On Saturday night, Joshua Weilerstein, conducting the orchestra in the second "Spring Inspirations" concert marking its return to performance for audiences at its Hilbert Circle Theatre home, brought that spirit of revival and zest to a concert capped by Beethoven's ecstatic Symphony No. 7 in A major. Like its predecessor on Thursday, the concert was dedicated to the memory of philanthropist Christel DeHaan.

The concert opened with an overture in symphonic form by Joseph Bologne, Chevalier de Saint-Georges, a composer sometimes called "the black Mozart." He is among the composers of color lately being brought to the fore in the intensified diversity quest that pervades the world of classical music.

His Overture to "L'amant anonyme" (The Anonymous Lover) is worth programming as representative of the vigor and adaptability of the classical style apart from its "big three" (Haydn, Mozart, Beethoven).  The fast-paced finale introducing this comic opera found the violins scrappy on their return to the main theme, but otherwise the performance seemed solidly put together. 

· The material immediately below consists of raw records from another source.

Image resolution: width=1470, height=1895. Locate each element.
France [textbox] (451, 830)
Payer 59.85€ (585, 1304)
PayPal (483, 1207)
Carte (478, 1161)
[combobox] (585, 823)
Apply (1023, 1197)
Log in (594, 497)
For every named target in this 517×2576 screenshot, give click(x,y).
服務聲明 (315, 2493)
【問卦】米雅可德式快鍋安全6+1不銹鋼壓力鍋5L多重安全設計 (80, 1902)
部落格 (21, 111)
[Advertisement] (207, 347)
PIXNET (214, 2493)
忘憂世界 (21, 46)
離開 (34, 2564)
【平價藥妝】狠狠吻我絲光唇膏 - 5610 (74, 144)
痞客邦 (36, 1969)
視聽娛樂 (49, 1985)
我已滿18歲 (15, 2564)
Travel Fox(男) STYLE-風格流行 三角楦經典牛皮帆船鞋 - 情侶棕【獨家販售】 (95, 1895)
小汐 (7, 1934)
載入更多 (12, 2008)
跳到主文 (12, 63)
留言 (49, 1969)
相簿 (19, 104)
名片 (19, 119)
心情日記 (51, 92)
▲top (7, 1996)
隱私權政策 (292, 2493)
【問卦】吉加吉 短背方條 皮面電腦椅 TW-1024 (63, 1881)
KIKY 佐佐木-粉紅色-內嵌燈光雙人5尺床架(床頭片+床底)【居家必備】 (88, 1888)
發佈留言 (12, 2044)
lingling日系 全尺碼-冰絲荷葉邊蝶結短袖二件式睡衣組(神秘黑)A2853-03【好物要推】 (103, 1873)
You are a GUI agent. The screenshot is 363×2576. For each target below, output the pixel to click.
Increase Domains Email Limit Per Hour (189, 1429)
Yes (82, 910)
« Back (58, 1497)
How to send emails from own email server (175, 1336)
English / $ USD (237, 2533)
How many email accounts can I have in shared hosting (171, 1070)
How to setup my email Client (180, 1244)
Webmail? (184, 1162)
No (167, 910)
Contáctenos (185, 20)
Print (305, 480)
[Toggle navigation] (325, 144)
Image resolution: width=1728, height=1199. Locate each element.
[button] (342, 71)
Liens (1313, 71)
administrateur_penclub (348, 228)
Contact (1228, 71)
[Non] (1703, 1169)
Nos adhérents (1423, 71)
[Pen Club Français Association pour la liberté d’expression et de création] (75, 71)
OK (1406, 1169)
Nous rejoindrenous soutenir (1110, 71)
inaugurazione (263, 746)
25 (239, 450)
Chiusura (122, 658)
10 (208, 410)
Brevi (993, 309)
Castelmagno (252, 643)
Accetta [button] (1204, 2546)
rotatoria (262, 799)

Following up on his prominence Thursday in Richard Strauss's op. 7 Serenade,  in Ravel's "Le Tombeau de Couperin" Nathan Hughes contributed his penetrating, well-shaped sound as the ISO's first-oboe guest. His regular job is the similar post with the long-idled Metropolitan Opera Orchestra. 

Under Weilerstein's baton, the shadowy as well as the brightly nostalgic aspects of the score were illuminated across the four movements. Hughes was particularly effective leading the way among the winds in the Minuet.

After a blurred initial chord, the Beethoven symphony quickly became shipshape in this performance. Conducting without score, Weilerstein imparted a young adept's vigor to the work from the onset of the main theme, which follows a lengthy, portentous introduction. Accents became precise and stunning, a feature that nearly overwhelmed the performance in the Scherzo and finale. But the performance communicated high excitement throughout.

The strings showed aplomb in putting across the expressive variety of the second movement, which was given its proper Andante (roughly, "walking") momentum. Understandably, perhaps, the horns had not yet attained their wonted midseason consistency. The Scherzo displayed an acute rhythmic profile in this performance, and its contrasting Trio was not overloaded with dignity, as one sometimes hears.

Weilerstein was clearly making his interpretation all of a piece. Robustness got the upper hand, and if the last movement crowns the composition as "the apotheosis of the dance" (a phrase that has attached itself like a barnacle to this mighty ship), there was a relentless, mounting energy that suggested foot-stomping vitality. 

As indicated by the occasional windmill motion of his left hand, Weilerstein was also drawing forth the music's vertiginous quality — the sense that a dance's dizzying exuberance is nearly out of control. The balance was pretty well maintained; I'm recalling two famous poems in which this vertical/horizontal combination of keeping the beat throbbing and being whirled around vie for supremacy: William Carlos Williams' "The Dance" and Theodore Roethke's "My Papa's Waltz." 

Its few flaws aside, this was for me the most stirring, most youthful concert performance of a Beethoven symphony since I heard Michael Tilson Thomas in Miami Beach conduct the New World Symphony in the Fifth nearly 20 years ago. Such an unexpected reminder of a past peak concert experience is always welcome, as is the mere presence of the ISO in action once again.